§ **PROVIDED MATERIAL**:
####

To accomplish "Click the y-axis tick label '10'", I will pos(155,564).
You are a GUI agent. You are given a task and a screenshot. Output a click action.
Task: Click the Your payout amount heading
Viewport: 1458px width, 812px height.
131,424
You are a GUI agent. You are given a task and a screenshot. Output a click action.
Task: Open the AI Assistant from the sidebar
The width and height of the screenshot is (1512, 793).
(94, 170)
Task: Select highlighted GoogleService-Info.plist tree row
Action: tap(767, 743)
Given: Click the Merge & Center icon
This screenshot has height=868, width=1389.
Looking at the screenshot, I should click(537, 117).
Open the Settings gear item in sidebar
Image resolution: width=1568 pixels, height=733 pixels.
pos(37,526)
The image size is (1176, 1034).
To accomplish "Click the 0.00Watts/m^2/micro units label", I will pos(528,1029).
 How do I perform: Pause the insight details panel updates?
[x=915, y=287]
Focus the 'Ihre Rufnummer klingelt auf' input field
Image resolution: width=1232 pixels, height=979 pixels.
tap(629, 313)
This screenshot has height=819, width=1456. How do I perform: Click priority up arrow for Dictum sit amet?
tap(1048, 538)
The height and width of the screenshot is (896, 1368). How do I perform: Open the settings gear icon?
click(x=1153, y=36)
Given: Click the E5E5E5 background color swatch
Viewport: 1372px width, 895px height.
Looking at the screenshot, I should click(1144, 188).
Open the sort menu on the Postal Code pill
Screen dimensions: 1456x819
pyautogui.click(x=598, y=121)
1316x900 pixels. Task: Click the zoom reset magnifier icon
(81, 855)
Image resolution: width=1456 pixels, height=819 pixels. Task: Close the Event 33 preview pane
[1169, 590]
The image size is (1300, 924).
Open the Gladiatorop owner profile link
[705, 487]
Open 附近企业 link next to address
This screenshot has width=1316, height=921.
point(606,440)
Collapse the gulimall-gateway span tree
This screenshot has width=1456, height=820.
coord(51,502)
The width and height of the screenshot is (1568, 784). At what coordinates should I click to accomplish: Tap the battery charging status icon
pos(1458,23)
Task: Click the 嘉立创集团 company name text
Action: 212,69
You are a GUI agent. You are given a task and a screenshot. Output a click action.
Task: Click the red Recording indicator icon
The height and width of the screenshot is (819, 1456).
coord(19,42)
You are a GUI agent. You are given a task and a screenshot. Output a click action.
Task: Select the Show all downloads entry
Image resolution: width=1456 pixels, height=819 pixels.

####

§ **WORK TO COMPLETE**: Look over the records above, and wherever a line contains the string "label", copy that line.

§ **SOLVED PROBLEM**:
To accomplish "Click the y-axis tick label '10'", I will pos(155,564).
To accomplish "Click the 0.00Watts/m^2/micro units label", I will pos(528,1029).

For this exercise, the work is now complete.